Orang pesimis menilai keadaan yang terjadi di dalam diri atau di luar diri kita bukan produk dari cara berpikir dan tindakan kita sendiri, tapi atas kekuatan yang ada di luar kekuasaan kita untuk mengaturnya. Seperti budaya agraris yang menggantungkan hidup pada keramahan iklim. Kita menghadapi ketidak-pastian iklim dengan kepandaian kita untuk mensiasatinya. Kita terbiasa untuk menahan diri untuk tidak gegabah menyimpulkan sesuatu. Jangan kagetan, jangan nggumunan, jangan sok, jangan dupeh dan jangan-jangan lain.
Jika kita dihadapkan pada keadaan yang tidak pasti tapi dipaksa untuk menentukan sikap, bukannya berusaha untuk menganalisanya secara logis dan memakai akal sehat, tapi melarikannya pada dunia di luar diri kita. Kita mengandalkan pada kemampuan jimat. Dan jimat yang paling sering kita pakai adalah jimat ajian othak-athik gathuk untuk memuaskan rasa intelektuil kita dalam usaha mencari kepastian jawaban yang bisa diterima. Aji othak-athik gathuk itu jalannya macam-macam. Bisa dilarikan ke dunia supernatural atau kalau mau cari gampangnya pakai mistik, walikan, pasangan dan ajian ngramal lainnya.
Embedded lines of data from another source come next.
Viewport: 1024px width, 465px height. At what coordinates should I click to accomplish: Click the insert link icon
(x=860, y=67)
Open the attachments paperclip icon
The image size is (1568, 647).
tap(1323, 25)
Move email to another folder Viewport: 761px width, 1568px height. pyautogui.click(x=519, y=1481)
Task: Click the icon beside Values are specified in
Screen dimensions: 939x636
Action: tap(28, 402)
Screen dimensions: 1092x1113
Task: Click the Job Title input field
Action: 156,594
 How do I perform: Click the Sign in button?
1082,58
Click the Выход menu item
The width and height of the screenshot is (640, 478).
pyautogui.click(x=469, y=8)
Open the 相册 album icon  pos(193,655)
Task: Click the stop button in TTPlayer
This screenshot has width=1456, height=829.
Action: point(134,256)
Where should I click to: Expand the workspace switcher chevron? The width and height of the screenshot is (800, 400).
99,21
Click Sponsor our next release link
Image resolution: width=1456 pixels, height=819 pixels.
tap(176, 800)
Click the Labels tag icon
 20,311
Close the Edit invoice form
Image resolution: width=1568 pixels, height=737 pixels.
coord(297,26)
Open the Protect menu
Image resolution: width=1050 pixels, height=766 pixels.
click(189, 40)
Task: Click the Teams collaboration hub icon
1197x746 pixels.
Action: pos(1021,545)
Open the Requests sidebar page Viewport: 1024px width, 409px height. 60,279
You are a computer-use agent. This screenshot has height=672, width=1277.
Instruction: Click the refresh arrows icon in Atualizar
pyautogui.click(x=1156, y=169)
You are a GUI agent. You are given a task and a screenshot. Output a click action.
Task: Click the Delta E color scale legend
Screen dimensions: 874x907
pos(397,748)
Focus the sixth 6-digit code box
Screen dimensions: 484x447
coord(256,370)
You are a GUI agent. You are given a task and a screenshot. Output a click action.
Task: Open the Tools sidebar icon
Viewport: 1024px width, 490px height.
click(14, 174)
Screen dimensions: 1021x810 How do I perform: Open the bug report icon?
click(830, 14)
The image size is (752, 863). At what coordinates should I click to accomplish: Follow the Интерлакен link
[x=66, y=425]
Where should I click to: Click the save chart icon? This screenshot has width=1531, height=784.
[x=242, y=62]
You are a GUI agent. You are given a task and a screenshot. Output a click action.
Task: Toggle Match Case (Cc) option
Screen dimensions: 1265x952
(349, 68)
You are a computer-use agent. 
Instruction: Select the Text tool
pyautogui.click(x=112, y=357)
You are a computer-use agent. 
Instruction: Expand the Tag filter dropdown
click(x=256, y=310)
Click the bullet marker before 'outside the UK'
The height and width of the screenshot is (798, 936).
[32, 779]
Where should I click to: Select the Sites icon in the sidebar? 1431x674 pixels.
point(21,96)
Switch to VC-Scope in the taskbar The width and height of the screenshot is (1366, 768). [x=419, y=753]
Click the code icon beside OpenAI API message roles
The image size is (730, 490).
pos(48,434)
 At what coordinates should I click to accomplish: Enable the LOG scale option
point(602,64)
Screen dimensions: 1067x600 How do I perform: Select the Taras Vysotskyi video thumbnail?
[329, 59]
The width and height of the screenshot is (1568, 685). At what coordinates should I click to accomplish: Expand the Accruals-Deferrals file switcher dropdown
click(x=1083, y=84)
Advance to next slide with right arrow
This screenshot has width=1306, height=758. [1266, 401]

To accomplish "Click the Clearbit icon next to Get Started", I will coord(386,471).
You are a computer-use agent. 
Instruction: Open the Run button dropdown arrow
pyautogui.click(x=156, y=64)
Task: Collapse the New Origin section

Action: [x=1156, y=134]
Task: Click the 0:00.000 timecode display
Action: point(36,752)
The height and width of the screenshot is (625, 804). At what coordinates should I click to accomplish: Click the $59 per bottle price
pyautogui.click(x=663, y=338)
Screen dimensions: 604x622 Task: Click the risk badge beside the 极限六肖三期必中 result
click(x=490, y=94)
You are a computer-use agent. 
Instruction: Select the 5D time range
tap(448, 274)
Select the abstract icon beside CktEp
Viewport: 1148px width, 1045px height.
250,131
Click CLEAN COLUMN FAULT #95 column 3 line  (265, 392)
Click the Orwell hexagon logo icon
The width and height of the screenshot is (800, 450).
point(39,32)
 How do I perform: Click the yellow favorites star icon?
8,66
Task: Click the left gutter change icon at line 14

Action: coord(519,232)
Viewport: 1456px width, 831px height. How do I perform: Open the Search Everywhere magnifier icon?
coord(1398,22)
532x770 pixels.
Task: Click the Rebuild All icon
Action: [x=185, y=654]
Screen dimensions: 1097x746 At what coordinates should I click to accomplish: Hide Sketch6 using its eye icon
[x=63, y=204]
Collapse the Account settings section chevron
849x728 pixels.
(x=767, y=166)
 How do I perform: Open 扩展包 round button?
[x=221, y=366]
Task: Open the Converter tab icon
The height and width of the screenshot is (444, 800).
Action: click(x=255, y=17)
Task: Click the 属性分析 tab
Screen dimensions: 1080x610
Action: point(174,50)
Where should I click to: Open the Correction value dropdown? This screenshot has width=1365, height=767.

Budaya pesimis memang tidak selamanya jelek. Karena pesimis kita bisa mendapatkan jalan alternatif yang mencerahkan. Menilai sesuatu dari sudut pandang lain. Bahkan karena adanya rasa pesimis bisa melahirkan rasa optimisme yang baru. Masalahnya adalah, rasa optimisme yang baru itu tapi kemudian diragukan kembali dan ditanggapi lagi dengan sikap pesimis. Rasa optimis dianggap tidak bisa direncanakan kesinambungannya. Budaya pesimis kita secara tak sadar mempengaruhi cara kita bersikap. Tidak ada yang pasti dan bisa kita kontrol dengan memakai pemikiran logis dan realistis.
Barangkali latar belakang budaya pesimis inilah yang membuat dunia perpolitikan kita carut marut. Program-program yang kedengaran optimis, logis dan realistis tidak begitu saja dipercaya. Meski ada data-data pendukung dan aktivitas yang benar-benar mengarah pada tujuan itu. Selalu dicari-cari kelemahannya. Siapa tahu nanti gini atau gitu. Kita pakai ajian yang telah begitu lama kita kuasai yakni ajian othak-athik gathuk. Tujuannya agar kita tak terlalu optimis. Karena tidak ada yang bisa sepenuhnya kita kontrol. Optimisme bisa memberi produk mengejutkan. Optimisme bisa jadi momok yang menakutkan. Tiwas optimis tombok gede ternyata sing metu mbleset.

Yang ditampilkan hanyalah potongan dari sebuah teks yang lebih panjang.